A patient is having a fight or flight response after receiving bad news about his prognosis. What affect will this have on the patients sympathetic nervous system?
- A. Constriction of blood vessels in the heart muscle
- B. Constriction of bronchioles
- C. Increase in the secretion of sweat
- D. Constriction of pupils
Correct Answer: C
Rationale: Sympathetic activation during fight or flight increases sweat secretion, dilates heart muscle vessels, bronchodilates, and dilates pupils.
Assessment is crucial to the care of patients with neurologic dysfunction. What does accurate and appropriate assessment require? Select all that apply.
- A. The ability to select mediations for the neurologic dysfunction
- B. Understanding of the tests used to diagnose neurologic disorders
- C. Knowledge of nursing interventions related to assessment and diagnostic testing
- D. Knowledge of the anatomy of the nervous system
- E. The ability to interpret the results of diagnostic tests
Correct Answer: B,C,D
Rationale: Accurate neurologic assessment requires understanding diagnostic tests, nursing interventions, and nervous system anatomy. Medication selection and test interpretation are typically physician responsibilities.
The nurse has admitted a new patient to the unit. One of the patients admitting orders is for an adrenergic medication. The nurse knows that this medication will have what effect on the circulatory system?
- A. Thin, watery saliva
- B. Increased heart rate
- C. Decreased BP
- D. Constricted bronchioles
Correct Answer: B
Rationale: Adrenergic medications stimulate the sympathetic nervous system, increasing heart rate and force.
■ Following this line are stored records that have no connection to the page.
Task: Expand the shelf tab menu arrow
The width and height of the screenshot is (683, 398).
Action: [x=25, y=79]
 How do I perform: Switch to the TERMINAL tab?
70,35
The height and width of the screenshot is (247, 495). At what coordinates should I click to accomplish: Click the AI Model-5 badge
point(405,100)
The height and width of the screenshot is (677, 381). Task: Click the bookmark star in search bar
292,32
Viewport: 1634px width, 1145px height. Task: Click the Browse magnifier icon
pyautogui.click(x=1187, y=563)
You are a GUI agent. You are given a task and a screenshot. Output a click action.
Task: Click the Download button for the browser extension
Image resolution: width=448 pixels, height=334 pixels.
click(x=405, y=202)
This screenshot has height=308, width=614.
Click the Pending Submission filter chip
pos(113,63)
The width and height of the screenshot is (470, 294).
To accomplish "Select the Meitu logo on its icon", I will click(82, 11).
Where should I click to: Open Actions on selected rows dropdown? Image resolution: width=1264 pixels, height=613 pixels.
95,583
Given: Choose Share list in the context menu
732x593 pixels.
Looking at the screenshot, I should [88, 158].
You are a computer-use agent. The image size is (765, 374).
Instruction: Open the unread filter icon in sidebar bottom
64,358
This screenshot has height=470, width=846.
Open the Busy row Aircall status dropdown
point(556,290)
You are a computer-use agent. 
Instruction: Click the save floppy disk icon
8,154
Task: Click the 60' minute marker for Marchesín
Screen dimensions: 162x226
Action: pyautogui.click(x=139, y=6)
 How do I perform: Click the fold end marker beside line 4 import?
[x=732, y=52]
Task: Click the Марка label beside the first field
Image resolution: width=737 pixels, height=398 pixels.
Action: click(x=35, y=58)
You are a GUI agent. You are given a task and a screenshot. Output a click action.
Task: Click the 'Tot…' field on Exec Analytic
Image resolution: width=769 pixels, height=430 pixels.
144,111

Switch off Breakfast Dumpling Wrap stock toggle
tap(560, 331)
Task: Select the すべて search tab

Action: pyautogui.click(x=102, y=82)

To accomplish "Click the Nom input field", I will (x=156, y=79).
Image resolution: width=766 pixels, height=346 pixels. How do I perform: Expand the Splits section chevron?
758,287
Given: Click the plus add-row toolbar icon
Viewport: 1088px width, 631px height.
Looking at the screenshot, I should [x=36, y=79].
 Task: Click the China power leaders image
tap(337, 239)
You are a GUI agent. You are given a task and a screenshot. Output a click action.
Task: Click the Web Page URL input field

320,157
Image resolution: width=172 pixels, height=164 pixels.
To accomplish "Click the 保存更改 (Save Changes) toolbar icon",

Thin saliva and decreased BP are parasympathetic effects, while bronchodilation, not constriction, occurs.
The nurse is doing an initial assessment on a patient newly admitted to the unit with a diagnosis of cerebrovascular accident (CVA). The patient has difficulty copying a figure that the nurse has drawn and is diagnosed with visual-receptive aphasia. What brain region is primarily involved in this deficit?
- A. Temporal lobe
- B. Parietal-occipital area
- C. Inferior posterior frontal areas
- D. Posterior frontal area
Correct Answer: B
Rationale: Visual-receptive aphasia, involving difficulty copying figures, is linked to the parietal-occipital area, which integrates visual and spatial processing. Temporal lobe damage affects auditory comprehension, and frontal areas impact expressive speech.